La Consulta ha infatti dichiarato l’illegittimità costituzionale dell’articolo 51, comma 3, della legge 23 dicembre 2000, n. 388, che era intervenuto, in via retroattiva, per escludere l’operatività di maggiorazioni alla retribuzione individuale di anzianità dei dipendenti pubblici in relazione al triennio 1991-1993, a fronte di un orientamento giurisprudenziale che stava invece riconoscendo a tali dipendenti il diritto ad ottenere il menzionato beneficio economico dalle amministrazioni di appartenenza.

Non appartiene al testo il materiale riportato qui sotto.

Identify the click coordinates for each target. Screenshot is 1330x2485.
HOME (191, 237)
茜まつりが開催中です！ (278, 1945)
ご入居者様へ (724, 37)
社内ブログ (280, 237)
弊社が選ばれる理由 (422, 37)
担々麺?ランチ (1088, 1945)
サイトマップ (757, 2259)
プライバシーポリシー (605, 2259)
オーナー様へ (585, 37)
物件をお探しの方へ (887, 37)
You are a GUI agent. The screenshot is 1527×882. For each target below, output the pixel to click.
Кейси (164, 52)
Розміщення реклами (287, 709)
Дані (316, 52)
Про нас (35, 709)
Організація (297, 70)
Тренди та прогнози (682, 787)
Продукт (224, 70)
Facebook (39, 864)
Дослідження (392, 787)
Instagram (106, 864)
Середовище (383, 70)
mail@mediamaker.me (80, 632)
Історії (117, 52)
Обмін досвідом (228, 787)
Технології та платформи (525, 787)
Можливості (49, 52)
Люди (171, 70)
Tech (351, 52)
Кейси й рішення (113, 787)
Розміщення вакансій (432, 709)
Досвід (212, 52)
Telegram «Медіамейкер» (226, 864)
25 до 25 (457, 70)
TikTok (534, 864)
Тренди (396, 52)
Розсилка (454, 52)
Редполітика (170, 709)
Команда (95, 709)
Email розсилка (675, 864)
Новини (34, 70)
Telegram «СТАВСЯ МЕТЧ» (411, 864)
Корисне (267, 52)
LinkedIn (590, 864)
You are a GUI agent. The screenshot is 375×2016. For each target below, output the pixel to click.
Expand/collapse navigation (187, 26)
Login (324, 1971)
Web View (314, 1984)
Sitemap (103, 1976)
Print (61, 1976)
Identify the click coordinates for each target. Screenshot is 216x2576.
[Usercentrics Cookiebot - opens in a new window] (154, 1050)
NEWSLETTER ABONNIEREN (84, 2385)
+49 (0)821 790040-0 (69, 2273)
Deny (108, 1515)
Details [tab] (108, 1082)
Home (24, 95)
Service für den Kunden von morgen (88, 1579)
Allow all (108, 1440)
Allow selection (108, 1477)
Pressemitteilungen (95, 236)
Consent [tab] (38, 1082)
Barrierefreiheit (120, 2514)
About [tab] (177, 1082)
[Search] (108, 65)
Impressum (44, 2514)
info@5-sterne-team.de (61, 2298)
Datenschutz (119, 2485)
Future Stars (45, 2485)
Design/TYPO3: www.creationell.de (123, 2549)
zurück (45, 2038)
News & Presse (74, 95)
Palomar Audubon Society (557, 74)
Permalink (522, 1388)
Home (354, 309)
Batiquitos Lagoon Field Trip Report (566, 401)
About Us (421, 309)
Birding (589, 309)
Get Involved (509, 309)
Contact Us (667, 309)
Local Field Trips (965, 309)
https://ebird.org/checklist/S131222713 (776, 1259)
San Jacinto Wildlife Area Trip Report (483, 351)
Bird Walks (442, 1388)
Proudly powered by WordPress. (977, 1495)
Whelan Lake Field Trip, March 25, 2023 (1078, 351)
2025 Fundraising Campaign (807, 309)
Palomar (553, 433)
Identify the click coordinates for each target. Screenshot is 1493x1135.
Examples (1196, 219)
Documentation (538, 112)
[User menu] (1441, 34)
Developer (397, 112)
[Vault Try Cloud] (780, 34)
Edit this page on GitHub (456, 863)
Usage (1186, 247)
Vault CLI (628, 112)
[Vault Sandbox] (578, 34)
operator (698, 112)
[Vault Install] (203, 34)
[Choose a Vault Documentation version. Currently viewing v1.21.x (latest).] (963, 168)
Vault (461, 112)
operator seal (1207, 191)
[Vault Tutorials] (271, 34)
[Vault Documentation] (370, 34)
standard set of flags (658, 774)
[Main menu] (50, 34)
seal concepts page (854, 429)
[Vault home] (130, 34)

Il Consiglio di Stato, che ha poi rimesso la questione alla Consulta, doveva infatti decidere sull’appello contro la sentenza del Tar Lazio (n. 9255/2014), che aveva respinto il ricorso proposto da seicentocinquantotto dipendenti del Ministero della difesa per il riconoscimento di maggiorazioni della retribuzione individuale di anzianità (RIA), ai sensi dell’articolo 9, commi 4 e 5, del Dpr 17 gennaio 1990, n. 44 maturate nel 1991, 1992 e 1993, facendo valere la proroga al 31 dicembre 1993 disposta dalla legge 14 novembre 1992, n. 438.

Il Tar Lazio (sentenza n. 9255 del 2014) aveva rigettato le pretese dando atto della sopravvenienza, nelle more del giudizio, della legge n. 388 del 2000 che ha espressamente escluso che la proroga al 31 dicembre 1993 dell’intera disciplina contenuta nel d.P.R. n. 44 del 1990 potesse estendere anche il termine per la maturazione dell’anzianità di servizio ai fini dell’ottenimento della maggiorazione della RIA.

La sentenza odierna ha innanzitutto chiarito che il controllo di costituzionalità delle leggi retroattive diviene “ancor più stringente” qualora l’intervento legislativo “incida su giudizi ancora in corso, specialmente nel caso in cui sia coinvolta nel processo un’amministrazione pubblica”, essendo precluso al legislatore “di risolvere, con legge, specifiche controversie e di determinare, per questa via, uno sbilanciamento tra le posizioni delle parti coinvolte nel giudizio”.

Al fine di verificare se l’intervento legislativo retroattivo sia effettivamente preordinato a condizionare l’esito di giudizi pendenti, la Corte costituzionale è chiamata a svolgere – in piena sintonia con la giurisprudenza della Corte EDU – uno scrutinio che assicuri una “particolare estensione e intensità del controllo sul corretto uso del potere legislativo”, tenendo conto delle concrete tempistiche e modalità dell’intervento del legislatore.

Inoltre, nelle motivazioni si è chiarito che “solo imperative ragioni di interesse generale possono consentire un’interferenza del legislatore su giudizi in corso” e che “i principi dello stato di diritto e del giusto processo impongono che tali ragioni siano trattate con il massimo grado di circospezione possibile”.

E, prosegue la decisione, “nel caso in esame non emerge, né dai lavori preparatori, né dalle relazioni tecnica e illustrativa, alcuna ulteriore ragione giustificatrice dell’intervento legislativo retroattivo rispetto all’esigenza di assicurare un risparmio della spesa pubblica, in considerazione di orientamenti giurisprudenziali che stavano riconoscendo tutela alle pretese economiche dei dipendenti nei confronti delle amministrazioni pubbliche di appartenenza”. Di qui la sua illegittimità costituzionale per violazione – tra l’altro – dei principi della certezza del diritto e dell’equo processo, di cui agli artt. 3, 111, primo e secondo comma, e 117, primo comma, della Costituzione, quest’ultimo in relazione all’art. 6 CEDU.

La sentenza ribadisce e rafforza la costruzione di una “solida sinergia fra principi costituzionali interni e principi contenuti nella CEDU” e fra la Corte costituzionale e la Corte di Strasburgo, nell’ottica di un rapporto di “integrazione reciproca”.